Aung San Suu Kyi said the crackdown had taken a toll on the party's
membership and infrastructure but the NLD would emerge stronger.

"From this it emerges who are the really dedicated members, who are the
really strong ones," she said, launching an attack on a handful of party
members who have publicly said her approach has resulted in a stalemate.

"I think one would have to admit there were a certain number of opportunists
in the NLD," she said.

"This is not a bad way of weeding them out. The ones who are left are the
really dedicated ones, who are committed to the cause of democracy and not
to their own cause.

"I think one dedicated member is worth a thousand wishy-washy ones," she
said.

For months the official press has printed regular lists of party workers
whom it says have left the NLD because of disillusionment with the
leadership.


NLD top brass say the members, many of whom resigned after being detained by
the government, were forced to leave and some of those purportedly quitting
were never full members in the first place.

While admitting the government clampdown had affected the party, Aung San
Suu Kyi dismissed the notion that its falling membership rolls would consign
it to the political wilderness.

"When we were first formed in 1988 there was an inrush of members into the
NLD because everyone knew we were going to win the elections....a lot of
members of political parties are sleeping members -- they really don't do
anything," she said.

"They have a membership card and that's about all. The dedicated few are the
ones who keep the party going."

The policies of Myanmar's military junta had inflicted deep scars on the
population, she said, and no one would believe government claims that the
poisoned political climate was the result of an NLD conspiracy.

"Our offices may be forced to close down but the people are very aware of
the fact that we have nothing to do with the rising prices, or the fact that
child mortality is rising and elementary school dropouts are rising," she
said.

"That's entirely to do with what the government is able to do, or rather not
able to do.

"Every day that the country deteriorates, the credibility and the
respectability of the authorities suffer," she said.

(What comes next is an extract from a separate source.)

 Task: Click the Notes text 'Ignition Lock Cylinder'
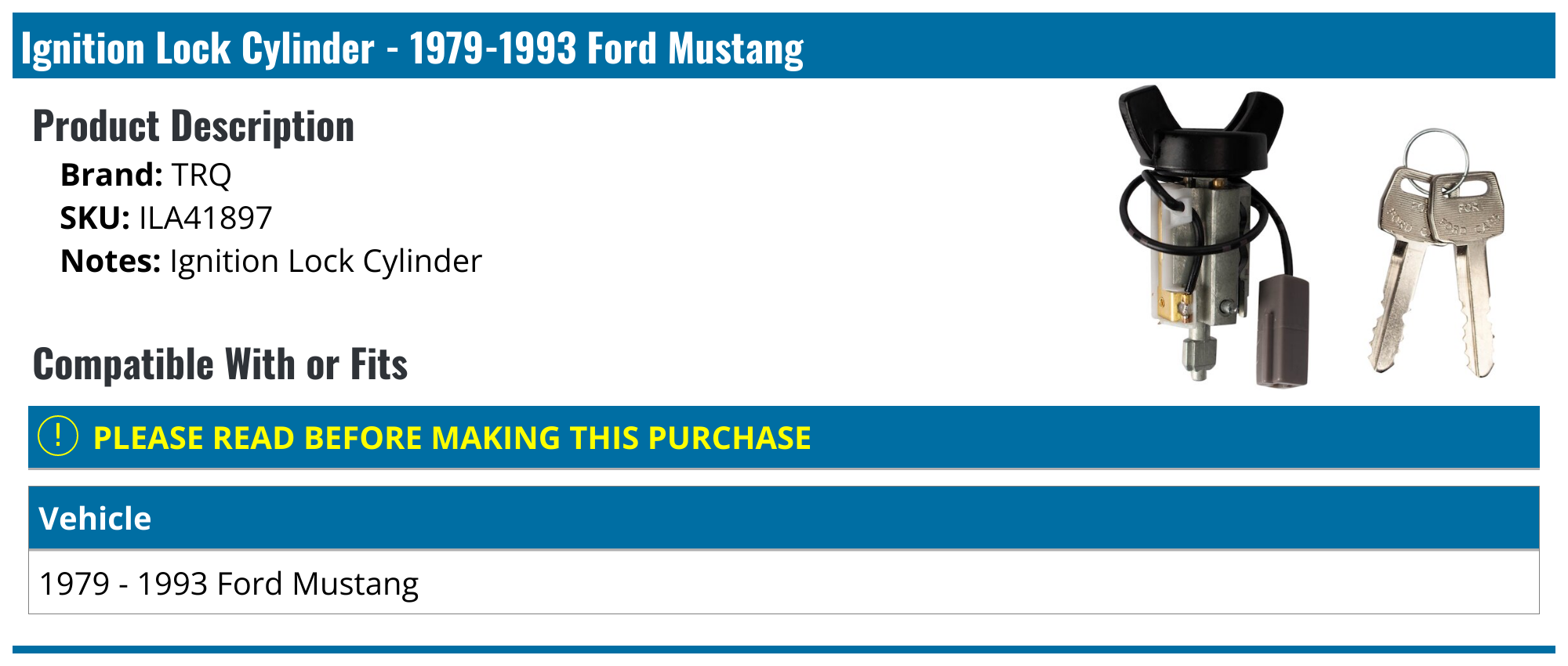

The junta has said it is always ready to talk to the party but refuses to
sit down with Aung San Suu Kyi, whom it regards as a puppet of the West.

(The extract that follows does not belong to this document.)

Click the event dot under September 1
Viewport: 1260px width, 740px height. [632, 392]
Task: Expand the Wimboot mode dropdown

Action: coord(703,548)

The party refuses to countenance talks without its leader, who is seen by
many in Myanmar and the rest of the world as an icon of democracy.

Dissident MP Tin Tun Maung said his group of about a dozen NLD MPs did not
deserve a harsh rebuke from the leadership as they still supported the
party's core aim for a democratic transition of power.

Another maverick NLD member, Than Tun, said: "It is evident that during the
11 years the NLD has not been able to solve even a segment of the problems
faced by the people."

Aung San Suu Kyi, the founding leader of the NLD, spent years under house
arrest and still has only limited freedom of movement. Many NLD members have
been imprisoned and foreign critics accuse the government of gross human
rights violations.

Myanmar ministers say they are waiting for the political situation to
stabilise before handing over power to a civilian government.